→ **Your objective**
Count up the lines in the following listing that hold the word "profile", then give only that count.

BEGIN Listed entries

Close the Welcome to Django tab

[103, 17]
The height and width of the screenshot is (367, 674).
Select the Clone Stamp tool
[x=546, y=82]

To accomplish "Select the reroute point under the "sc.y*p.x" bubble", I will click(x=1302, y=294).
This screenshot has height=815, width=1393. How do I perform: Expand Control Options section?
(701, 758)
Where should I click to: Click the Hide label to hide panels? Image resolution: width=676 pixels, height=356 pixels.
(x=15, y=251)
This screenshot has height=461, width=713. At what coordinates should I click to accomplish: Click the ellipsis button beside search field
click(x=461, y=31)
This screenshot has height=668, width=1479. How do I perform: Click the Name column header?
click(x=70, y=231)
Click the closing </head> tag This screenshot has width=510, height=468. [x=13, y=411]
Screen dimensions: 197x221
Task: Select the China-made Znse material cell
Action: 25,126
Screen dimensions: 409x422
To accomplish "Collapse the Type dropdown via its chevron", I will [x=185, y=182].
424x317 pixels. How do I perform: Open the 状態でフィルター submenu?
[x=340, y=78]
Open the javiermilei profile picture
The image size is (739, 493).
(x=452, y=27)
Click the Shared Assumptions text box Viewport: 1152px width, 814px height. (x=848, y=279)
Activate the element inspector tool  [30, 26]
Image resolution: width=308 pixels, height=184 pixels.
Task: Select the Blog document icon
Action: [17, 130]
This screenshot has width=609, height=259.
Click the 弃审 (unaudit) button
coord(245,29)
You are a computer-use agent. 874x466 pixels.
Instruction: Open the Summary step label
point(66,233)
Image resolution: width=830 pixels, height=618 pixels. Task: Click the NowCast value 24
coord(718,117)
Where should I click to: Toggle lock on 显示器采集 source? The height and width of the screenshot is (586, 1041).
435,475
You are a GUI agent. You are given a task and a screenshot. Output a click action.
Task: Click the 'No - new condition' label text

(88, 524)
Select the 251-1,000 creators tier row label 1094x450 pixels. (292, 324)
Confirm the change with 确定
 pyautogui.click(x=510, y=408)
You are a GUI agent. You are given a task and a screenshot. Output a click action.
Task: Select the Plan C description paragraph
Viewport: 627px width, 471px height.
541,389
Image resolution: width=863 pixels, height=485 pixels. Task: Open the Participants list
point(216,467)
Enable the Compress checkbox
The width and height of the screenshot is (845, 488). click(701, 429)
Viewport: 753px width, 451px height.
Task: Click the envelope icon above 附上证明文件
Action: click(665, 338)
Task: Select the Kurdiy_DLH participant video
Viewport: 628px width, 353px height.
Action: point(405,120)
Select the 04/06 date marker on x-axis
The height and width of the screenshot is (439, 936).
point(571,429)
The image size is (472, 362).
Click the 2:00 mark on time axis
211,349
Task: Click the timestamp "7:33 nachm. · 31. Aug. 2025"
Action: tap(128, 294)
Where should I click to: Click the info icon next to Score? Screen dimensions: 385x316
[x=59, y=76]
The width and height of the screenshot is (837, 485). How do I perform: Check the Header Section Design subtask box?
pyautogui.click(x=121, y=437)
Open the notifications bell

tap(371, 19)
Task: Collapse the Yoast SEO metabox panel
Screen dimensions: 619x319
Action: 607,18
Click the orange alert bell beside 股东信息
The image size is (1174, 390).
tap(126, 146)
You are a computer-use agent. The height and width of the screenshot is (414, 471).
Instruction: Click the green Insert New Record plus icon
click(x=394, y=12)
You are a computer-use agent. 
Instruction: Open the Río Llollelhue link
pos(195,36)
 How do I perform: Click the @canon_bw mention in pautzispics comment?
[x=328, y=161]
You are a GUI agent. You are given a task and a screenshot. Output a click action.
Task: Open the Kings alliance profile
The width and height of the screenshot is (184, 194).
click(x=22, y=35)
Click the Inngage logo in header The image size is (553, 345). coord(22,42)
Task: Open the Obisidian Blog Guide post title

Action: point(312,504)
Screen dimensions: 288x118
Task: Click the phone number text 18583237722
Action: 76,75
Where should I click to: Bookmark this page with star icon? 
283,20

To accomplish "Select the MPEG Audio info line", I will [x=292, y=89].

END Listed entries

→ **Answer below**
2